Share

Private collectors show their treasures in MCASD exhibit

David Hockney, ‘The Valley (Mountains in Var, near La Garde Freinet),’ 1970, Collection of Sheryl and Harvey White
David Hockney, ‘The Valley (Mountains in Var, near La Garde Freinet),’ 1970, Collection of Sheryl and Harvey White
Richard Schmidt

San Diego Collects, Sept. 26-Jan. 10, features cherished artwork of top local collectors

San Diego Collects Exhibit

When: 11 a.m. to 5 p.m. daily. Closed Wednesday. Sept. 26-

Jan. 10, 2016

Where: Museum of Contemporary Art San Diego,

700 Prospect St., La Jolla

Members Opening: 7 p.m., Sept. 25 with International Collectors Dinner

Gallery Walk-Through: 2 p.m. Monday, Sept. 28 with Kathryn Kanjo, deputy director of art and programs. Free for museum members, free with paid museum admission for non-members.

Admission: $5-$10.

Free 5-7 p.m. third Thursday

Info: (858) 454-3541, mcasd.org

Also on View: ‘One Cannot Look: Graphic Wars’ (Sept. 26-Nov. 29)

The title of an upcoming exhibition at Museum of Contemporary Art San Diego (MCASD) in La Jolla is also a statement of fact: “San Diego Collects.” This show, which opens Sept. 26 and runs through Jan. 10 of next year, features works from the private collections of San Diego art owners who have loaned their cherished pieces to the museum for temporary display. The works are dominated by paintings, or two-dimensional pieces, but do include some sculpture and mixed media, and reflect (in connection with the museum’s historical focus) the 1950s to today.

This exhibition will showcase more than 50 works from up to 22 private collections. Among those represented: painters Robert Motherwell and David Hockney, Italian sculptor/painter Mimmo Paladino and video artist Brian Bress, whose loaned piece MCASD’s Kathryn Kanjo called “completely mesmerizing, funny and beguiling.”

Kanjo, deputy director of art and programs for the museum, was at the forefront of the idea for “San Diego Collects.”

“I see this as a continuing interest in the region,” said Kanjo. “It’s not our objects — it’s theirs. We want to say that it’s not just us — we’re not the only place that cares about material culture and these visual art objects.”

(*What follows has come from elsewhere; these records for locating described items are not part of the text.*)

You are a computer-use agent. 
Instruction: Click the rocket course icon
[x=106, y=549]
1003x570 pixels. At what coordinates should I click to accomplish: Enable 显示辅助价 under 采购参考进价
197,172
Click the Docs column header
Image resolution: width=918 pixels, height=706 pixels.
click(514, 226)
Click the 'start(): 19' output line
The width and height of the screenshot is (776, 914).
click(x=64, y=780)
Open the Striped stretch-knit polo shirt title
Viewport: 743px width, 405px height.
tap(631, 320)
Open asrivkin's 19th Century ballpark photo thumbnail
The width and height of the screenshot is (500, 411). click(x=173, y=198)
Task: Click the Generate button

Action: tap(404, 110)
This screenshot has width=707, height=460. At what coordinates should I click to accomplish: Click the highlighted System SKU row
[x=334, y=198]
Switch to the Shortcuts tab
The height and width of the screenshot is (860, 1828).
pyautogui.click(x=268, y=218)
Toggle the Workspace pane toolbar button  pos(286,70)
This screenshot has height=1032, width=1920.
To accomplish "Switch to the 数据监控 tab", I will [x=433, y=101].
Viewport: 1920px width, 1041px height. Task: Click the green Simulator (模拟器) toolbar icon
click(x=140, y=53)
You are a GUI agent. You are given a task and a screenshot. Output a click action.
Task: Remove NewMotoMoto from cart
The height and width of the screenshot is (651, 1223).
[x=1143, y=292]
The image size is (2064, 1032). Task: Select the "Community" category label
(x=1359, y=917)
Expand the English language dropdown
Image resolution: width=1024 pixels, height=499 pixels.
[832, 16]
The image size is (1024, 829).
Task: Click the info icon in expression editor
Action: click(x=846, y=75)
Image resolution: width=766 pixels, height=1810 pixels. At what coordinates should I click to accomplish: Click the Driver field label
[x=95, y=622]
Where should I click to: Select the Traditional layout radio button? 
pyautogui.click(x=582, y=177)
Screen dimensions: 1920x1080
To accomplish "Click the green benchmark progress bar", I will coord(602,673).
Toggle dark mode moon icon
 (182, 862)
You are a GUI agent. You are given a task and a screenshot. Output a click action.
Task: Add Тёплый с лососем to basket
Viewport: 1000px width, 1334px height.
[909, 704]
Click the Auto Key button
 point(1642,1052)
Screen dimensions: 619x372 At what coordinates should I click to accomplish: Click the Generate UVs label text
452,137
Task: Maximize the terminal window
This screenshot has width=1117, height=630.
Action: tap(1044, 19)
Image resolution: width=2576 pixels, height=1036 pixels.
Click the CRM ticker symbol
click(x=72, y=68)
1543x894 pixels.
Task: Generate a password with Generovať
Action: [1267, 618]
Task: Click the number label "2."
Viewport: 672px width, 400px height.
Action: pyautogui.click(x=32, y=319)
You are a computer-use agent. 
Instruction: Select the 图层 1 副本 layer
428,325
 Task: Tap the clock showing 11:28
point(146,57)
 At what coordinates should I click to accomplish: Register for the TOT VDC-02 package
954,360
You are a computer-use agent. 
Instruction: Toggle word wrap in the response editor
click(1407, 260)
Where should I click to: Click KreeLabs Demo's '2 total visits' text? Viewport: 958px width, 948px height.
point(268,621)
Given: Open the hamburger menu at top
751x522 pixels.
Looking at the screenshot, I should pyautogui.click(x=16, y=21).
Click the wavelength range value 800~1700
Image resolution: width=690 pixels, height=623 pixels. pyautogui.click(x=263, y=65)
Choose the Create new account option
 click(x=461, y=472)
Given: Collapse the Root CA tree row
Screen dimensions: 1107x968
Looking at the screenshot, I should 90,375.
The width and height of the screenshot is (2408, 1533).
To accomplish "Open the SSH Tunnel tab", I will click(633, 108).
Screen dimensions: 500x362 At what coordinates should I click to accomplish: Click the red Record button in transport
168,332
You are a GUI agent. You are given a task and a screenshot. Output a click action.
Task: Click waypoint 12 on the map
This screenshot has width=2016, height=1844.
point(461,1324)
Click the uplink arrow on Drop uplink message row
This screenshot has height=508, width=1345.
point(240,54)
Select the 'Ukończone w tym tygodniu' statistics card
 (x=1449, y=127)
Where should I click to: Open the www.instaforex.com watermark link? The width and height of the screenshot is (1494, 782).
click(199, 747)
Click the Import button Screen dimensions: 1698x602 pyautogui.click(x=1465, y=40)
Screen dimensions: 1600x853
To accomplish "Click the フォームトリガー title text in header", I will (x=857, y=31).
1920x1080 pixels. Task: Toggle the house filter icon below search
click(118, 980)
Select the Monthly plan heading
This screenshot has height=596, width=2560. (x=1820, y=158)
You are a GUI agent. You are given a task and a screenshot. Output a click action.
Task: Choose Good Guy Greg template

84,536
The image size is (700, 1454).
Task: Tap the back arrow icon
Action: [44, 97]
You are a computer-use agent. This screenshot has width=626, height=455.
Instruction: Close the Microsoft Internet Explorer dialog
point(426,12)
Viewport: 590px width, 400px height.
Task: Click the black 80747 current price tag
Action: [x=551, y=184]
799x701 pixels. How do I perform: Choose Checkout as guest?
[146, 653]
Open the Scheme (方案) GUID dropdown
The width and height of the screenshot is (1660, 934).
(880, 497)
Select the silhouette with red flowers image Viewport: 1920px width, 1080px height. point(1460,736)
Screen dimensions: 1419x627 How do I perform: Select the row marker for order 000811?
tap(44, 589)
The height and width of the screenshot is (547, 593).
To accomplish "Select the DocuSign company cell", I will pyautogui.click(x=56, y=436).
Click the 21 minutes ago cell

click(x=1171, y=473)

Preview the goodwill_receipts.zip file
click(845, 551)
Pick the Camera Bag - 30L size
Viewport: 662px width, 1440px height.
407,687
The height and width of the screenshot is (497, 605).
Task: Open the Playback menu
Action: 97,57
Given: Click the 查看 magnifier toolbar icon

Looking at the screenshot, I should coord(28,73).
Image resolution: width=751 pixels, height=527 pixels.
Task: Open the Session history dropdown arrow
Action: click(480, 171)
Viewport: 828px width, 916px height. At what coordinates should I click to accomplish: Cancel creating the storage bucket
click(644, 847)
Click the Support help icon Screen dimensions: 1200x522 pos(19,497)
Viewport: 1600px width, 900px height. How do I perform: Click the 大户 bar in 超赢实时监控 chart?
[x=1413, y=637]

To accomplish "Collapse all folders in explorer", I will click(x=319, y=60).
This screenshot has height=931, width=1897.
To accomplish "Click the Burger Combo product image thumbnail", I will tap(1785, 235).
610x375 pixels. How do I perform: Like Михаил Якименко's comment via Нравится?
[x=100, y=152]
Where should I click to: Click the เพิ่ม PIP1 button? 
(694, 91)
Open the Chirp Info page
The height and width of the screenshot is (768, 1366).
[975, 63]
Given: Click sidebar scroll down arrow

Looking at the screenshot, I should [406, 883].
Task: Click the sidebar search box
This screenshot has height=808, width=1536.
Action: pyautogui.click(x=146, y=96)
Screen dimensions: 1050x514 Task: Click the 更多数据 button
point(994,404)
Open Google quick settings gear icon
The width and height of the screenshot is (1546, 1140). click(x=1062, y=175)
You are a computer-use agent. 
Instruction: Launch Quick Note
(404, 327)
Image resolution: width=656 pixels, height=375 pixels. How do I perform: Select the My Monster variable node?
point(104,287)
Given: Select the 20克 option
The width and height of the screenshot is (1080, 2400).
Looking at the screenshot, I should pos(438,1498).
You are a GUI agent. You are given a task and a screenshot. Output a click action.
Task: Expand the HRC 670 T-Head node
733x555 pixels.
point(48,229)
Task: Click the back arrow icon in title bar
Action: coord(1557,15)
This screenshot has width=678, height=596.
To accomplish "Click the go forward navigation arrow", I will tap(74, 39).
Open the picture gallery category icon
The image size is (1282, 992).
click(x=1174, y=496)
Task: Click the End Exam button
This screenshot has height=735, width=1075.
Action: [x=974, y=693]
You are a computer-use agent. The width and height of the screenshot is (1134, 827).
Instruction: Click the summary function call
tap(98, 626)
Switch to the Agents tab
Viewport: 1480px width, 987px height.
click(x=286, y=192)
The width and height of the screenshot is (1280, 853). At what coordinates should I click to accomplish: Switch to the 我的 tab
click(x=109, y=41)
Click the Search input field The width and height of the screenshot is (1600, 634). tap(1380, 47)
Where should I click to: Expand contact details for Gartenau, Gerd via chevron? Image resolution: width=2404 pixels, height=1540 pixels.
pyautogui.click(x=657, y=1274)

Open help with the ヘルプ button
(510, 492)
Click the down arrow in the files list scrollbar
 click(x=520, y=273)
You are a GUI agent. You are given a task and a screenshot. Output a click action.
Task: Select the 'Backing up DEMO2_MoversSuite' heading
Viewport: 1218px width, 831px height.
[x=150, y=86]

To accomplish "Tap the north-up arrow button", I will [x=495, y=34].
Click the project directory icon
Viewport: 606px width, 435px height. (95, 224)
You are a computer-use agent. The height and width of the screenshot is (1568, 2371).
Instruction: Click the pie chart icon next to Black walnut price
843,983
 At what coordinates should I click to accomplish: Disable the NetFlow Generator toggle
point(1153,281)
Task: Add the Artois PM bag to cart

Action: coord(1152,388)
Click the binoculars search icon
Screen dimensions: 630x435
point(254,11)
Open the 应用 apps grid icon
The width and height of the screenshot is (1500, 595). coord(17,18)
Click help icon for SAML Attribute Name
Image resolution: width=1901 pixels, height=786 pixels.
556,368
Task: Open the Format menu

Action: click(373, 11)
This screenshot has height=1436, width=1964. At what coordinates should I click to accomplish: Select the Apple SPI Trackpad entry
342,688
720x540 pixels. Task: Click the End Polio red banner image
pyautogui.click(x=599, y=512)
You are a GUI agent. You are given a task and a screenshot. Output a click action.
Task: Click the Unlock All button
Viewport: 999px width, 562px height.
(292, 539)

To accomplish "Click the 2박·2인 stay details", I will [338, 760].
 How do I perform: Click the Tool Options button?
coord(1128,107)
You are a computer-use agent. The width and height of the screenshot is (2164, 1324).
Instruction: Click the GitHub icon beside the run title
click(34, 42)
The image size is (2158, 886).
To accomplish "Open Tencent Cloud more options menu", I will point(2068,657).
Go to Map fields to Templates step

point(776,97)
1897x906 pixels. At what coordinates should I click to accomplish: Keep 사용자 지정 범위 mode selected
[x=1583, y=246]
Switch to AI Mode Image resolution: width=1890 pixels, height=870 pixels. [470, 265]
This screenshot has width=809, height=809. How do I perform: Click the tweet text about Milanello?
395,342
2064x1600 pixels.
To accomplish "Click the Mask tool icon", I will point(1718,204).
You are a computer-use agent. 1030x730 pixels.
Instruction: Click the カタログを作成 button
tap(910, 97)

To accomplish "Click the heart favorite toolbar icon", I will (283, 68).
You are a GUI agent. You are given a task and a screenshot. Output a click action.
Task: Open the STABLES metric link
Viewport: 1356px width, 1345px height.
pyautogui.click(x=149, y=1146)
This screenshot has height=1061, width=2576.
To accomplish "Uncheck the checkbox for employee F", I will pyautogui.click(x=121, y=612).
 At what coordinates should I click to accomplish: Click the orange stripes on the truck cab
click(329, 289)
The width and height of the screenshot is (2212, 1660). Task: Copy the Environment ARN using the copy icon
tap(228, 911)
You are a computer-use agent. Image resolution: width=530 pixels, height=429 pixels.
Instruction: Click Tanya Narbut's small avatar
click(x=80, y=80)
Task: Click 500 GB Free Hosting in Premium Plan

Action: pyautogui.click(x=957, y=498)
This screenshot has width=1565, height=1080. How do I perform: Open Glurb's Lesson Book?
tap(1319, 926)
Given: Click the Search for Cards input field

Kehinde Wiley, ‘Portrait of Anthony Wheatley,’ 2014, Collection of Jay and Jennifer Levitt, San Diego
Kehinde Wiley, ‘Portrait of Anthony Wheatley,’ 2014, Collection of Jay and Jennifer Levitt, San Diego
Courtesy

The process of identifying and securing loaned works for “San Diego Collects” began “with collections that we knew through the museum, so a lot of these works I have seen in people’s homes over time.” Approximately 10 percent of the loaned works are “promised” to MCASD for the future, Kanjo said.

Those whose private works are part of the exhibition “will be recognized in the credit line of the wall label,” explained Kanjo. “Some of our lenders want to remain anonymous. We’ll reference them more as a group in the introductory text.”

Kanjo speaks for the museum when she says she hopes the show will enlighten with the familiar and also make viewers think critically about new possibilities.

“We have this advantage of being able to show artists whose work may be familiar to the broad public,” said Kanjo, citing works by the likes of Hockney. “I think that’s going to be appealing. And I think once they (viewers) come to the exhibition they’ll be introduced to newer works that are going to thrill them.” This is where Kanjo first mentioned Brian Bress, whose multimedia piece is electronic.

“These works have more representational or conceptual grist that people will have to think about in a different way,” said Kanjo.

Not to be overlooked is the fact that the “San Diego Collects” exhibition mirrors the MCASD’s own works. “This feels like a perfectly historical show,” said Kanjo. “People come in and see strong examples of noted art historical figures from 1950 to the present. In a way, this exhibition looks like what our collection looks like, which is at this point historical.”

“San Diego Collects” is just as much about the art collectors who’ve loaned their works for the exhibition as it is about the pieces themselves. “They’re curious and they’re committed,” Kanjo said. “I hope this (exhibition) reminds us that this museum, like most, has a collection that is strongly shaped by donations. Without the charitable impulse of collectors we would have a less robust collection.

“Most of our audience are not collectors, but some of them are, so this is a nice way to remember that we’re not just this rarefied institution, that what we do is actually being done by many, this collecting and caring about contemporary art.”